Keenan Allen doesn't have the highest ceiling in the draft, nor is he likely the wide out with the best career in the NFL. The problem, of course, is that it is impossible to predict which receivers flame out and which will make an impact. There's a reason he keeps dancing with Cordarrelle Patterson in the prospect rankings for the honor of "best receiver."
Allen's value is simple. Having a low likelihood of entering Canton doesn't conversely mean a high likelihood of being a wasted pick. A higher floor than most receivers, Allen also is more likely to help out the Minnesota Vikings win games than other receivers.

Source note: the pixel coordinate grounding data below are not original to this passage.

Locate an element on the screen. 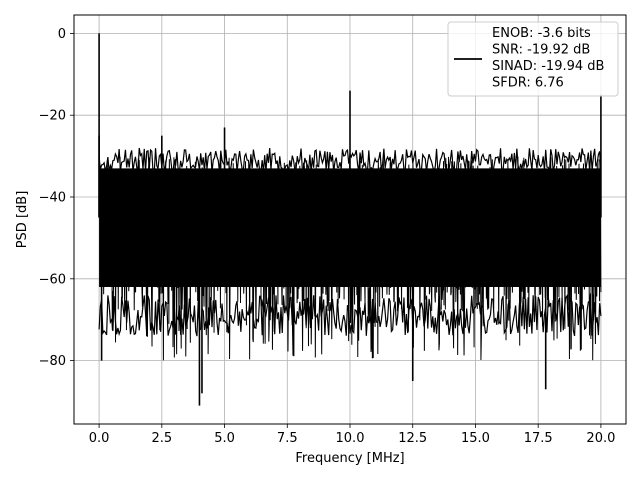 Image resolution: width=640 pixels, height=480 pixels. psd-lower-envelope is located at coordinates (350, 316).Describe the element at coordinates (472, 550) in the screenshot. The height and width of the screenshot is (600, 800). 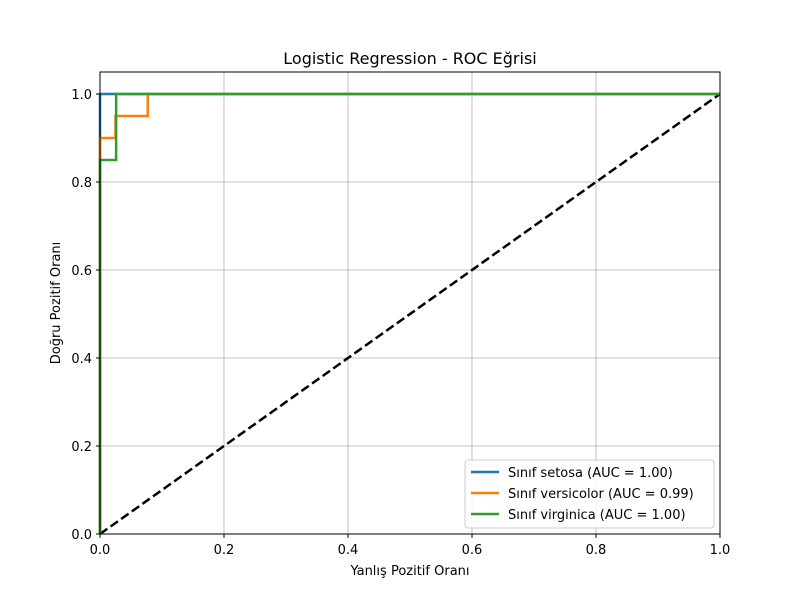
I see `x-tick-label: 0.6` at that location. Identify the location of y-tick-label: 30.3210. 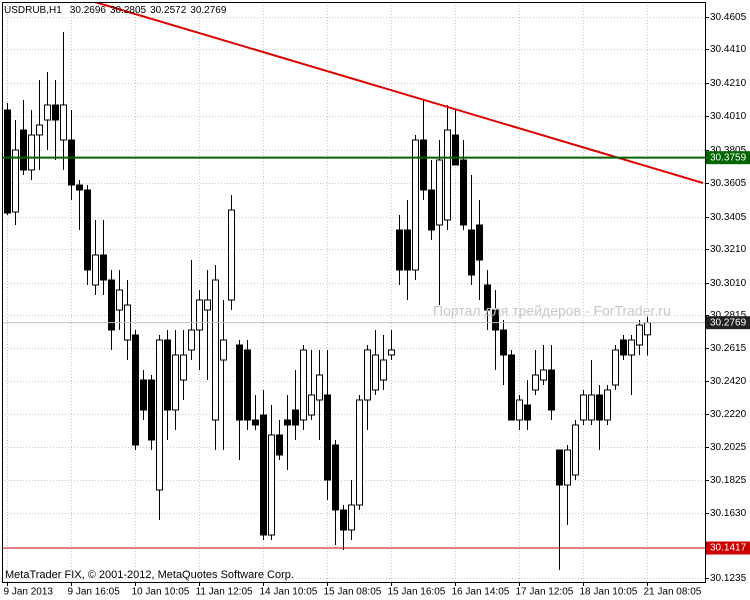
(728, 250).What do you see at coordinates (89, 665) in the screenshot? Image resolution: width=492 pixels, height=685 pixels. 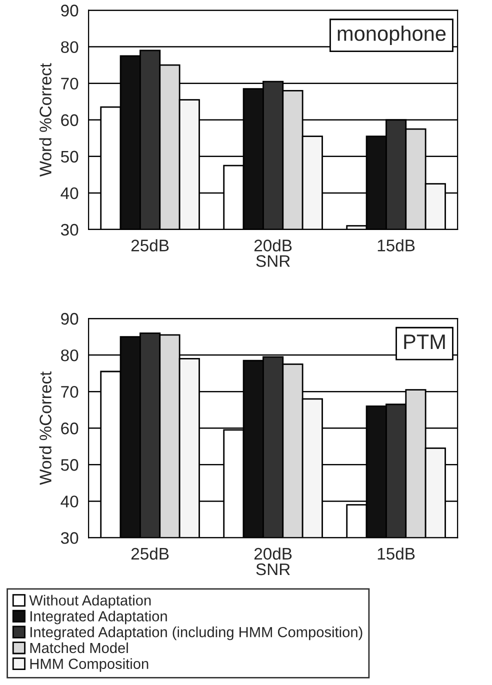 I see `legend-label: HMM Composition` at bounding box center [89, 665].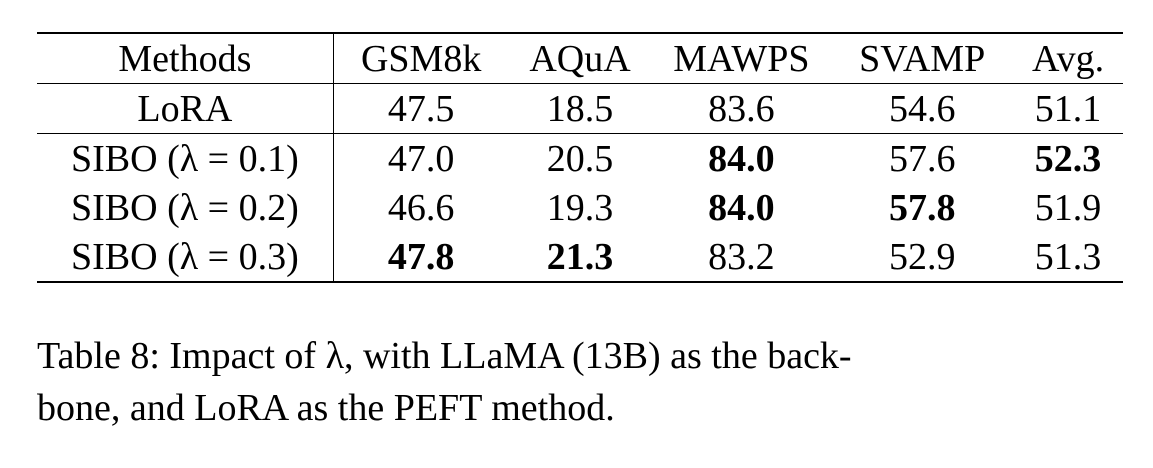  What do you see at coordinates (922, 208) in the screenshot?
I see `cell-svamp: 57.8` at bounding box center [922, 208].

His specific talents can be employed by the Vikings to maximum effect, while other offenses would do better with other receivers.
If the Vikings had a free-flowing, bombs away Don Coryell-style offense or an adaptive pass-to-set-up-the-run system like those employed by the Erhardt-Perkins offense, they would find more value in deep threats like Patterson and Hunter. Instead an offense that takes more advantage of horizontal space than vertical space requires sure-handed receivers who can gain yards after the catch.
That, and Cordarrelle Patterson's deep play capability might be overrated—only four percent of his yards came from deep passing plays, the second-lowest in the class (behind Keenan Allen, interestingly). If Patterson's range as a deep threat is really as bad as this warning sign might indicate, getting the better of the two intermediate options might be optimal.
Allen runs the routes the Vikings need to get past the down marker and manage the offense. He can command respect enough to lighten the load in the box and has an excellent sense of timing. Along with Tavon Austin, he has the lowest drop rate of the top-tier receivers entering the draft—by a large degree. That kind of reliability can't be understated.
His skills complement Christian Ponder's by helping out quarterbacks and creating windows, and match the offense by excelling in the plays the Vikings run (and need) most.
In a control-the-ball offense for their position of greatest need, the Vikings should be putting Keenan Allen at the top of their board.